I mentioned in my article WIA 4:1 current balun that the use of a single toroidal core in the above graphic compromises the balun. This article presents some simple measurements and analysis that question whether the balun works as so many users think.
The popularity of the balun derives from the work of VK2DQ and is often known as the VK2DQ 4:1 current balun (though probably not his invention).
Analysis at the limits
Often, analysis of a network as frequency approaches zero or infinity can simplify the analysis whilst allowing a reasonable test of the sanity of the design.
Above is a conventional transformer schematic of the WIA 4:1 current balun on a perfectly symmetric (balanced) load. At frequencies where the electrical length of each winding is very short, we can assume negligible phase delay along or between windings, simplifying analysis greatly.
If we assume that at such a frequency, that the core characteristics are such that:
- conductor resistance is insignificant;
- core loss is insignificant;
- permeability is relatively high and so flux leakage is very low (ie almost all flux is contained in the toroidal core; and
- magnetising impedance of a single winding is relatively high.
You might consider that this approaches an ideal transformer, and it does.
Under these conditions, the input impedance (at the left hand terminals) of the transformer (even with no load, ie Z=∞), approaches zero.
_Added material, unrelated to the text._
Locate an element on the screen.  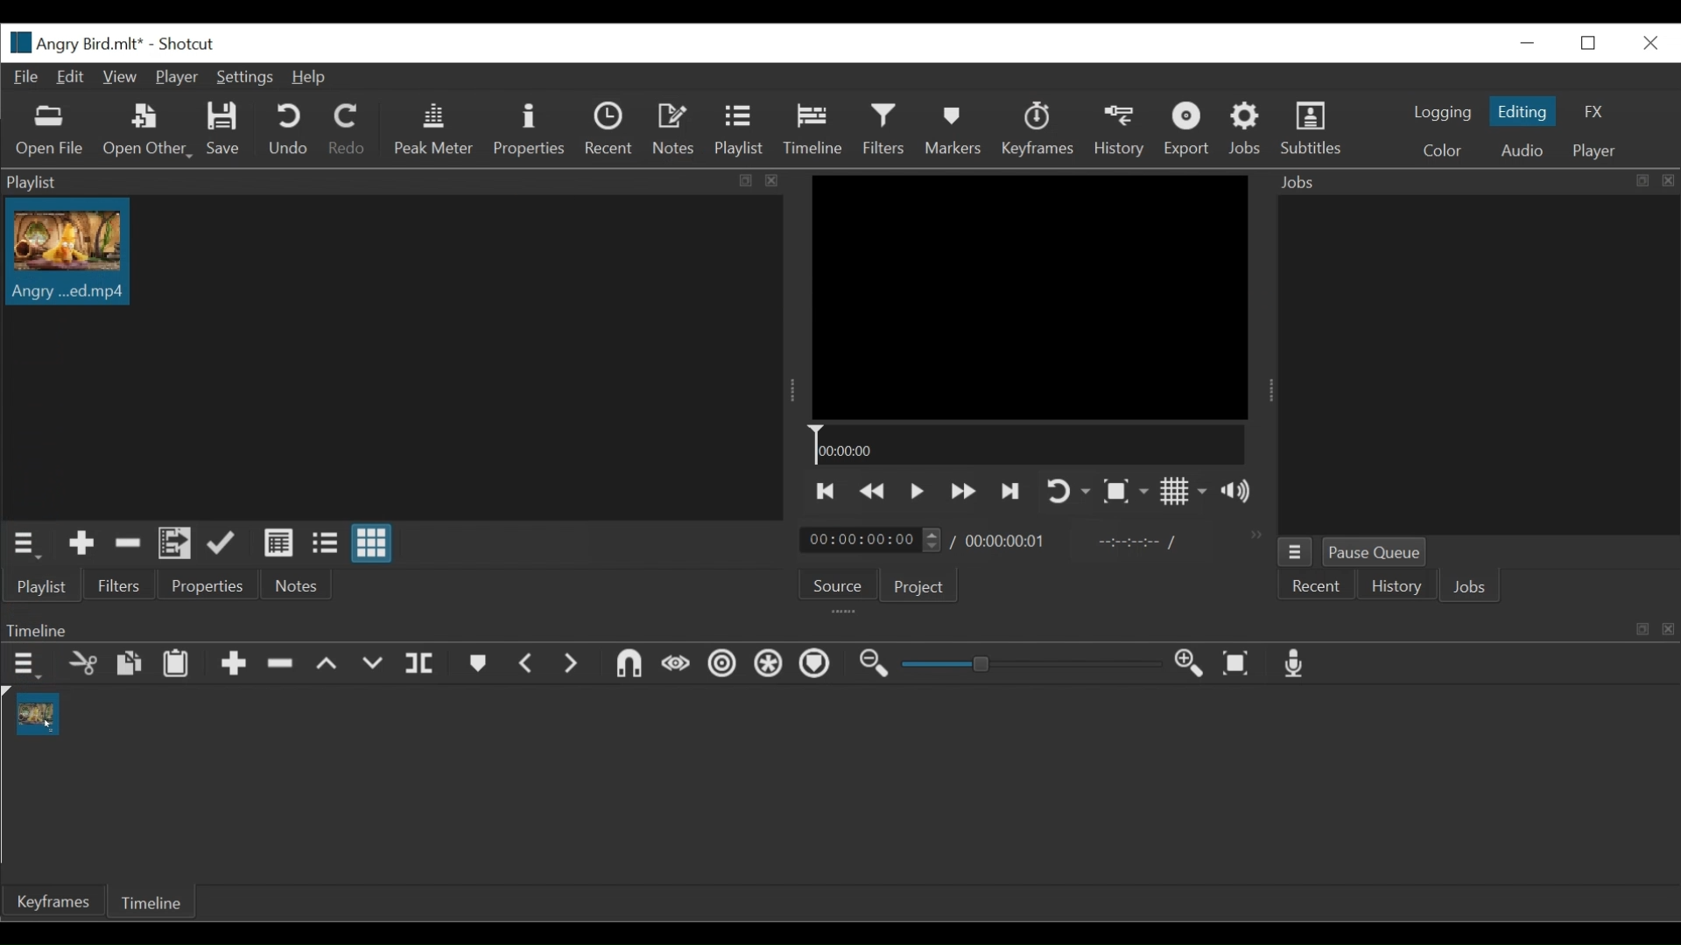
History is located at coordinates (1120, 132).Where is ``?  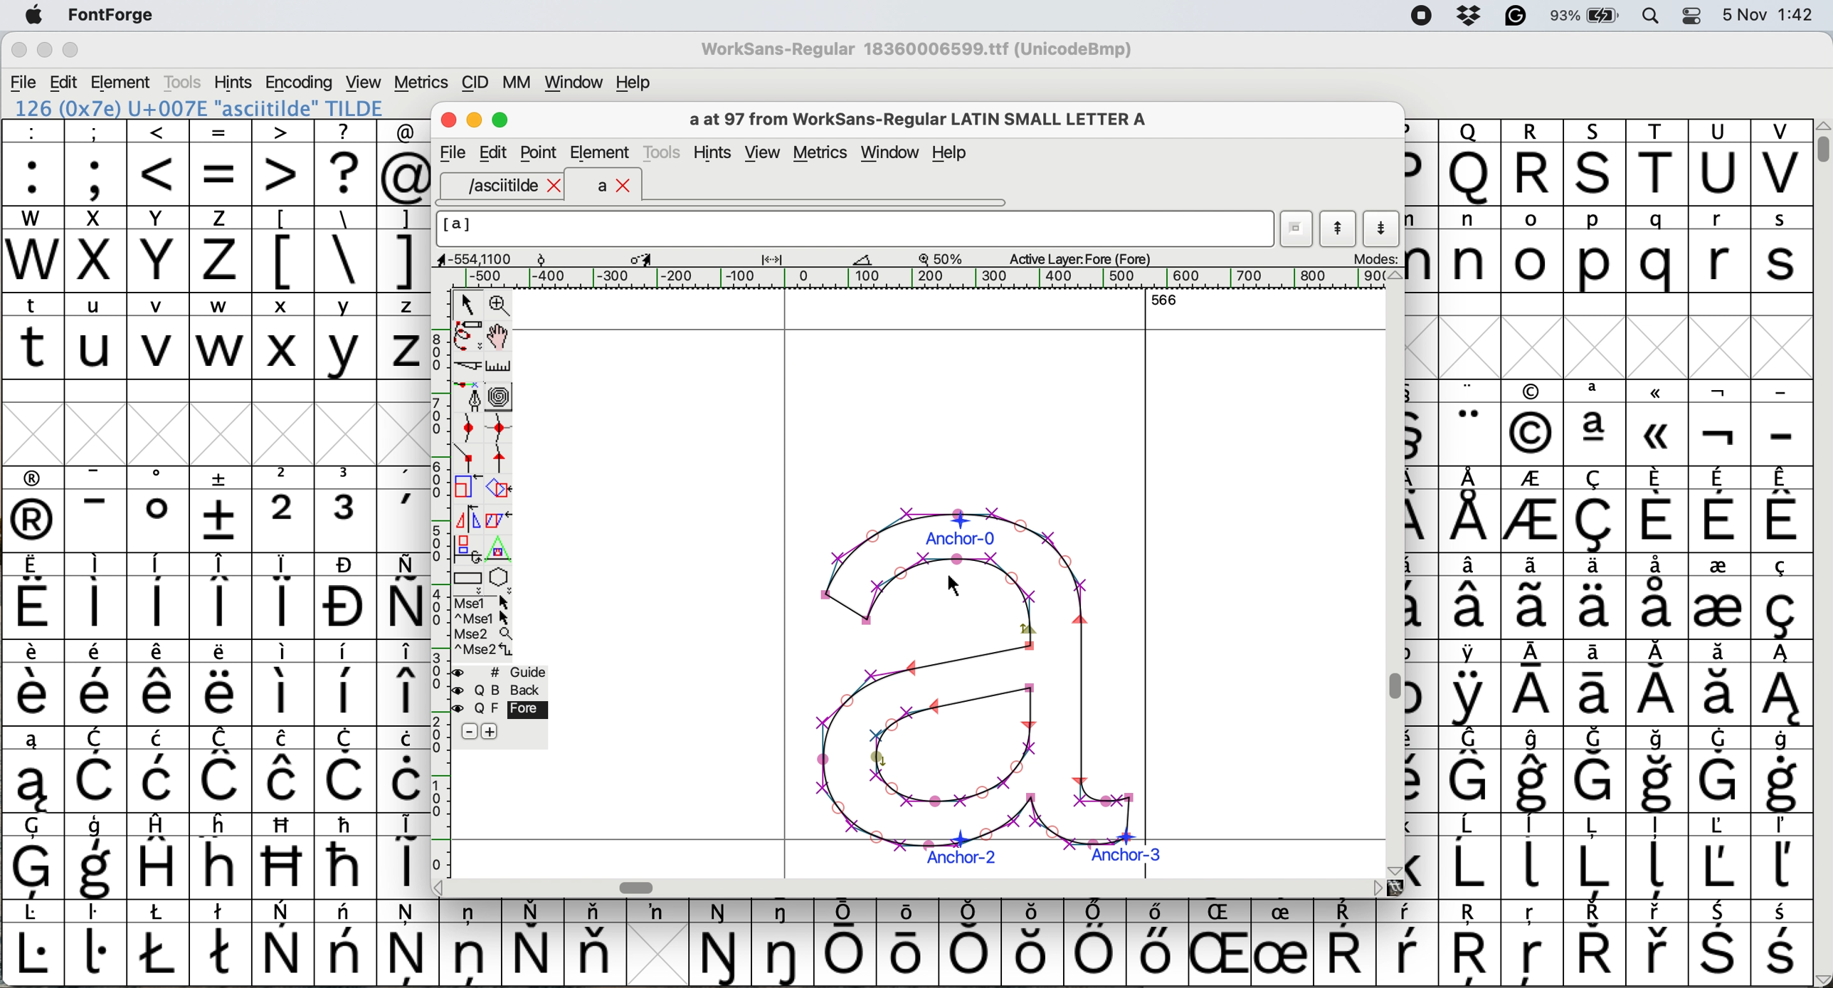  is located at coordinates (285, 855).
That is to say that as you improve this transformer towards ideal characteristics, Zin approaches a short circuit, and the output voltage would approach zero.
That sounds a warning sign, that the ‘better’ you make this device, the worse it performs.
Measurement
This balun is often pictured with a red core with rounded corners, looking very much like a powdered iron core, eg T200-2 with relatively low permeability of 10.
Nevertheless the text further down recommends a FT140-61 ferrite core (which will usually be unpainted and have sharper chamfered corners.
Above is a balun wound to the directions given in the article on a real FT140-61.
Magnetising impedance
Earlier, we discussed that the magnetising impedance would approach zero for an ideal transformer of this configuration. The core used is low to medium permeability, so there will be significant flux leakage… so lets measure it.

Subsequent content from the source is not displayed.